October 11, 2018: IRES Student Seminar
Speakers: Abhishek Kar and Zachary Sherker

IRES Seminar Series

Time: 12:30pm to 1:30pm (every Thursday)

Location: AERL Theatre (room 120), 2202 Main Mall

*********************************************************************************

Is India’s Ujjwala program enabling a cooking energy transition? Analysis of Liquefied Petroleum Gas (LPG) purchase trends in rural India

***CLICK HERE FOR SEMINAR VIDEO***

 

Abstract:

Fifty million poor women in India adopted cleaner-burning liquefied petroleum gas (LPG) since May 2016 under an ambitious Indian government subsidy and loan program called Ujjwala. Analysis of the enrollment and purchase history of 25,000 customers from rural India provide three insights. First, Ujjwala beneficiaries and non-Ujjwala consumers used LPG for 25% and 50% of their cooking energy demand in the first year respectively. Second, as LPG consumption of pre-Ujjwala consumers does not change over the first few years, Ujjwala consumers would likely continue to depend heavily on polluting solid fuels in near future. Third, there is a strong seasonal variation in LPG consumption due to climatic and economic reasons. As the envisaged economic, ecological, societal and health gains from clean cooking are linked to usage, policies directed at incentivizing usage, including seasonal discounts, is needed. Ujjwala is only the first-step towards cooking energy transition.

 

Abhishek Kar

 

Bio:

Abhishek Kar is a Ph.D. Candidate in IRES at UBC and was a participant in the 2018 Young Scientists Summer Program (YSSP) at the International Institute for Applied Systems Analysis (IIASA). He was previously a Research Fellow at the Energy and Resources Institute (TERI), an Indian think-tank.

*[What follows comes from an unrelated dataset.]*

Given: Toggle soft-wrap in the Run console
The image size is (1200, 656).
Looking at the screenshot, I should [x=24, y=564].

Over the last ten years his multi-disciplinary research experience (and published work) spans aerosols, human behavior, and policy analysis related to household air pollution in specific and energy access in general. His doctoral dissertation entails application of classical behavior change theories in conjunction with large consumer behavior datasets to better understand clean cooking energy transitions.

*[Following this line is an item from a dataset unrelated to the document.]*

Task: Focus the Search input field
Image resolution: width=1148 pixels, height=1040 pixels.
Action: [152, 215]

******************************************************************************************

Pacific great blue herons may be impacting the recovery of threatened Pacific salmon

***CLICK HERE FOR SEMINAR VIDEO***

Abstract:

An array of opportunistic foragers (brown trout, sculpins, common mergansers, North American river otters, American mink, and Pacific harbour seals) are suspected of preying on juvenile salmon in rivers and estuaries—and may account for critical low numbers of Chinook salmon in British Columbia. However, there is another piscivore predator that has been left off the list of usual suspects—the Pacific great blue heron. We investigated the role that herons might be playing in the decline of salmon by estimating rates of mortality caused by herons on juvenile Chinook salmon tagged with PIT tags in 2014, 2015, 2016 and 2017 (~10,000 tags per year) in the Cowichan River on Vancouver Island. We scanned three heron rookeries located ~10, 20, and 30 km from the mouth of the river using a Biomark IS1001 mobile array, and found 410 tags in fecal remains under nests. Most of the tags (406) came from the closest rookery with ~100 nests, and the remaining few were from the two smaller more distant rookeries (7 nests, ~30 nests). Predation occurred primarily in the lower river and was higher during years of low water flow. Recovering so many tags at heron rookeries was unexpected, and indicates that blue herons are a major predator of juvenile Chinook.  The location of heron nests relative to the distance to salmon bearing rivers is likely a good predictor of the impact on local salmon runs, and a potential means to assess coast-wide impacts of great blue herons on salmon recovery.

 

Zachary Sherker

 

Bio:

Zachary is completing his MSc in the RES program at UBC investigating freshwater and estuarine predation on juvenile salmon during their out-migration from natal rivers. Prior to coming out west, Zach completed an interdisciplinary BSc in Aquatic Resources and Biology at ST. F.X. University in Antigonish, N.S. During his undergraduate degree, Zach ran field and lab experiments to explore predator-induced phenotypic plasticity in intertidal blue mussels exposed to the waterborne cues of a drilling predator snail. He also conducted biological surveys on lobster fishing boats and worked as a fisheries observer for offshore commercial snow crab fleet.